- Text block -
########

Expand description
Parse a Markdown input string into a sequence of Markdown abstract syntax
tree Block
s.
This crate is intentionally designed to interoperate well with the
pulldown-cmark
crate and the
ecosystem around it. See Motivation and relation to pulldown-cmark
for more information.
The AST types are designed to align with the structure defined by the CommonMark Specification.
§Quick Examples
Parse simple Markdown into an AST:
use markdown_ast::{markdown_to_ast, Block, Inline, Inlines};
let ast = markdown_to_ast("
Hello! This is a paragraph **with bold text**.
");
assert_eq!(ast, vec![
Block::Paragraph(Inlines(vec![
Inline::Text("Hello! This is a paragraph ".to_owned()),
Inline::Strong(Inlines(vec![
Inline::Text("with bold text".to_owned()),
])),
Inline::Text(".".to_owned())
]))
]);
§API Overview
Function | Input | Output |
---|---|---|
markdown_to_ast() | &str | Vec<Block> |
ast_to_markdown() | &[Block] | String |
ast_to_events() | &[Block] | Vec<Event> |
events_to_ast() | &[Event] | Vec<Block> |
events_to_markdown() | &[Event] | String |
markdown_to_events() | &str | Vec<Event> |
canonicalize() | &str | String |
§Terminology
This crate is able to process and manipulate Markdown in three different representations:
Term | Type | Description |
---|---|---|
Markdown | String | Raw Markdown source / output string |
Events | &[Event] | Markdown parsed by pulldown-cmark into a flat sequence of parser Event s |
AST | Block / &[Block] | Markdown parsed by markdown-ast into a hierarchical structure of Block s |
§Processing Steps
String => Events => Blocks => Events => String
|_____ A ______| |______ C _____|
|______ B _____| |______ D _____|
|__________ E ___________|
|___________ F __________|
|____________________ G _____________________|
- A —
markdown_to_events()

########

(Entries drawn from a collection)
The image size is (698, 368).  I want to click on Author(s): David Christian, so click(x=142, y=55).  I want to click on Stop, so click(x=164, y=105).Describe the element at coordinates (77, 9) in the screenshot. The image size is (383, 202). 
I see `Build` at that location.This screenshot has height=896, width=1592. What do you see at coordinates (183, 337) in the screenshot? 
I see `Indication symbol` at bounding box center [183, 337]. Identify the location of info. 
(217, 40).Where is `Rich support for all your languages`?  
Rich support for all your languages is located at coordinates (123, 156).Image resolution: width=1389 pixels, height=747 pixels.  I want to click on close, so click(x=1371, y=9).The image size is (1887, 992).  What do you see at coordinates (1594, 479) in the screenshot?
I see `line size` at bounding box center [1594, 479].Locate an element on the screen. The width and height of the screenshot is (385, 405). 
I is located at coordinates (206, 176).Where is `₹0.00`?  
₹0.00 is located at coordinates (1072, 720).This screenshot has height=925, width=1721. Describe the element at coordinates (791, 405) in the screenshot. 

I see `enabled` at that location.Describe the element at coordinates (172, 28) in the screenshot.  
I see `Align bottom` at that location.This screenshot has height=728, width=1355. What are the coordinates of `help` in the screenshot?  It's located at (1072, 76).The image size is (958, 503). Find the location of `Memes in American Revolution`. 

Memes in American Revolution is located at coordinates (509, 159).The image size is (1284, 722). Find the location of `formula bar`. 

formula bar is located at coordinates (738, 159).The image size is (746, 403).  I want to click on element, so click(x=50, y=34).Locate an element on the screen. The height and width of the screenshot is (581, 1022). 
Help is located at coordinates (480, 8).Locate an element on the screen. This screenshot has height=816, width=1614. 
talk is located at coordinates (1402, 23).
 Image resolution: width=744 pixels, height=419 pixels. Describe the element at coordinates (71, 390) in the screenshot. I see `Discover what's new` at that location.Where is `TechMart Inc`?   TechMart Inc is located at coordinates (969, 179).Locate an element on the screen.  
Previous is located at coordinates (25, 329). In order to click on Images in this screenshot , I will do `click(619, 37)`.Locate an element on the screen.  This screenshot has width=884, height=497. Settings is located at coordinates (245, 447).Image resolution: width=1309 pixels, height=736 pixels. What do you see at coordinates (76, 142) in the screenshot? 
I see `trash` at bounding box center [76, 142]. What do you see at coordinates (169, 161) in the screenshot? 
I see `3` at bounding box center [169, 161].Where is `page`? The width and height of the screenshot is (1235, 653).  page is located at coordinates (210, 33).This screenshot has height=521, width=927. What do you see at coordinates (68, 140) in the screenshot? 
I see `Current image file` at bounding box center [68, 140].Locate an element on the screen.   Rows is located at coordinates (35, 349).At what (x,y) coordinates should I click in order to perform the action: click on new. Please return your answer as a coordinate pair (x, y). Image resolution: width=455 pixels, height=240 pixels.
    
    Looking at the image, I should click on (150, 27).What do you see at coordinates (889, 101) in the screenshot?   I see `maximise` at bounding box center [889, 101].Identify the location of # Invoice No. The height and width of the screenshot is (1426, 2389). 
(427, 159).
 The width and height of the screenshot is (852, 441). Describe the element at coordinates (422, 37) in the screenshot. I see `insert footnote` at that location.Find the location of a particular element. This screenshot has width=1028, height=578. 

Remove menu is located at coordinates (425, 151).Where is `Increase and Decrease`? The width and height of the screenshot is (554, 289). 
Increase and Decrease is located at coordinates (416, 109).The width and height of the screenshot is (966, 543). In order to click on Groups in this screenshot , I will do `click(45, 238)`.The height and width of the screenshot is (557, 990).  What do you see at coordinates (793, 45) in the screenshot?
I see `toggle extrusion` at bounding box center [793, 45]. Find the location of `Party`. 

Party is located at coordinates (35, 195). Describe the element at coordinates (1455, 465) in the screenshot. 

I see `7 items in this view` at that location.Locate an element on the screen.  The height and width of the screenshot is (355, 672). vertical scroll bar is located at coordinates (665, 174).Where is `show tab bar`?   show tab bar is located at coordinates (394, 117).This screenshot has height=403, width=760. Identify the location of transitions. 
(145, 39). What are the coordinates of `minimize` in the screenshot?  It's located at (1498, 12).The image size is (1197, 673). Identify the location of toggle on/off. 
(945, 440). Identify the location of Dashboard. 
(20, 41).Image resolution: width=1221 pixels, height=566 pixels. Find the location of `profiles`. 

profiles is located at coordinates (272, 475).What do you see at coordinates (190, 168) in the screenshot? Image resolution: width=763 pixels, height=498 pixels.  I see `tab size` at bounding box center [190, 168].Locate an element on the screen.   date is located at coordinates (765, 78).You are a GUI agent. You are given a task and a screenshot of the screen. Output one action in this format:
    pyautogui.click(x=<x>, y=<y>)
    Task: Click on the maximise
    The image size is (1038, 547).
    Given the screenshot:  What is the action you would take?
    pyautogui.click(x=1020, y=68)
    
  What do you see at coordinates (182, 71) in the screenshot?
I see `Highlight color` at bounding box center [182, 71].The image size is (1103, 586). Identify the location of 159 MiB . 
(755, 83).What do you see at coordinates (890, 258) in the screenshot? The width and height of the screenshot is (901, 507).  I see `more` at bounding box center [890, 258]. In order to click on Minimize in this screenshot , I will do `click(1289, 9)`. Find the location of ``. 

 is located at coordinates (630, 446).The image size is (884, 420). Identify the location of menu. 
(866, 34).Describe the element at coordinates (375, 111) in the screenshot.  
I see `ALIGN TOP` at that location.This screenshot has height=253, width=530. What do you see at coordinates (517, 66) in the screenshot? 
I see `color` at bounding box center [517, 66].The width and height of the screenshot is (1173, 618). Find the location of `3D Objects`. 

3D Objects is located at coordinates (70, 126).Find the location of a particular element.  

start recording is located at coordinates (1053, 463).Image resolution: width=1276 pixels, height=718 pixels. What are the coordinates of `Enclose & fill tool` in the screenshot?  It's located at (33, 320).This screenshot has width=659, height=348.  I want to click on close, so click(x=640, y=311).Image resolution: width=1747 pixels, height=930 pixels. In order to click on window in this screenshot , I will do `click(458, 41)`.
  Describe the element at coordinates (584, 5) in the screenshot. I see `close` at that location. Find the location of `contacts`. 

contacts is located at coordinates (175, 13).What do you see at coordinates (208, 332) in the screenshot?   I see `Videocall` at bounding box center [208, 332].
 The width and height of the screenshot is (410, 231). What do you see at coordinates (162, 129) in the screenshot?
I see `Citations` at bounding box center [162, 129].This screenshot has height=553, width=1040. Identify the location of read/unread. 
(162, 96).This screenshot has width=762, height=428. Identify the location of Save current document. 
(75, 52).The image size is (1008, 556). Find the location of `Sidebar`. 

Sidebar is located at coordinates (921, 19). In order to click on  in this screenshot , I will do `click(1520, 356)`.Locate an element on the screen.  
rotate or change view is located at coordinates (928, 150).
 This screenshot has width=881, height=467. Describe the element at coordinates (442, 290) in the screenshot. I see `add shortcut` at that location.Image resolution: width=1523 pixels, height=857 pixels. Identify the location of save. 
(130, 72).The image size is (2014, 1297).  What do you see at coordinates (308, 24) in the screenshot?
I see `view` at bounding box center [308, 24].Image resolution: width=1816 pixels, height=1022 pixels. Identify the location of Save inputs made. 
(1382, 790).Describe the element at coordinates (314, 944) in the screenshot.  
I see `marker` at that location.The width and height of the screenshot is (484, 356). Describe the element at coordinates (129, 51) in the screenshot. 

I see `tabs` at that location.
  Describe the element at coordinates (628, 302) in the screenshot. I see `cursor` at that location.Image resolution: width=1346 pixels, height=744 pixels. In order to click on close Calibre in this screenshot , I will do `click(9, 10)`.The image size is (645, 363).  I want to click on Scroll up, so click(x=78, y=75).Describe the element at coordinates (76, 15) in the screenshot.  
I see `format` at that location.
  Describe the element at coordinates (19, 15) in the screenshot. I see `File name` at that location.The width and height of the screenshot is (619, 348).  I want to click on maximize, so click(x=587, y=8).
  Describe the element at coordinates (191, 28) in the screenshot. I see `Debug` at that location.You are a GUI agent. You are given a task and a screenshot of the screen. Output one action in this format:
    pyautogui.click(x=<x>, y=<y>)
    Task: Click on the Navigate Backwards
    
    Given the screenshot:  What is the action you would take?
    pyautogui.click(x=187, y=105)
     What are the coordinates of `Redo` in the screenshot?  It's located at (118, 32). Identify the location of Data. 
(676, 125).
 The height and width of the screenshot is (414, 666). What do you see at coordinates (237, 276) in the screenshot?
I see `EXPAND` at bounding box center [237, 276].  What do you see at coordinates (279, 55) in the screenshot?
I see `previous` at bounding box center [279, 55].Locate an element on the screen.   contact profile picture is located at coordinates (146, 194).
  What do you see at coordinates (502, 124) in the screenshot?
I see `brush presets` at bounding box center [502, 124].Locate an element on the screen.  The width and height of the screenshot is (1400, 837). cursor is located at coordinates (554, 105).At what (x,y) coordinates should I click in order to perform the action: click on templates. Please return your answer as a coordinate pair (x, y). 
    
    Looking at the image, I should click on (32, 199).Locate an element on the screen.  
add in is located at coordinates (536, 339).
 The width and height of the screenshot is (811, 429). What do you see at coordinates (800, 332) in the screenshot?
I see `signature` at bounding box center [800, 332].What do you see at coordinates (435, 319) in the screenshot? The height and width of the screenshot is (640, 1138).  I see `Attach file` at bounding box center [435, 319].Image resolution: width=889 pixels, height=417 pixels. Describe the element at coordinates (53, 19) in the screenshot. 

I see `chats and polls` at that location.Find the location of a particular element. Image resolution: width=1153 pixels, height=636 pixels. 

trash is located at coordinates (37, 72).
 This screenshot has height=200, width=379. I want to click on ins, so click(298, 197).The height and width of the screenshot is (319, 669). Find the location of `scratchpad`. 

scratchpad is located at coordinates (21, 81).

########

- What you will do -
Copy out the crate description, everything from "Expand description" down to "for more information.", substituting "library" for "crate" wherever it appears.

- Solution to this problem -
Expand description
Parse a Markdown input string into a sequence of Markdown abstract syntax
tree Block
s.
This library is intentionally designed to interoperate well with the
pulldown-cmark
library and the
ecosystem around it. See Motivation and relation to pulldown-cmark
for more information.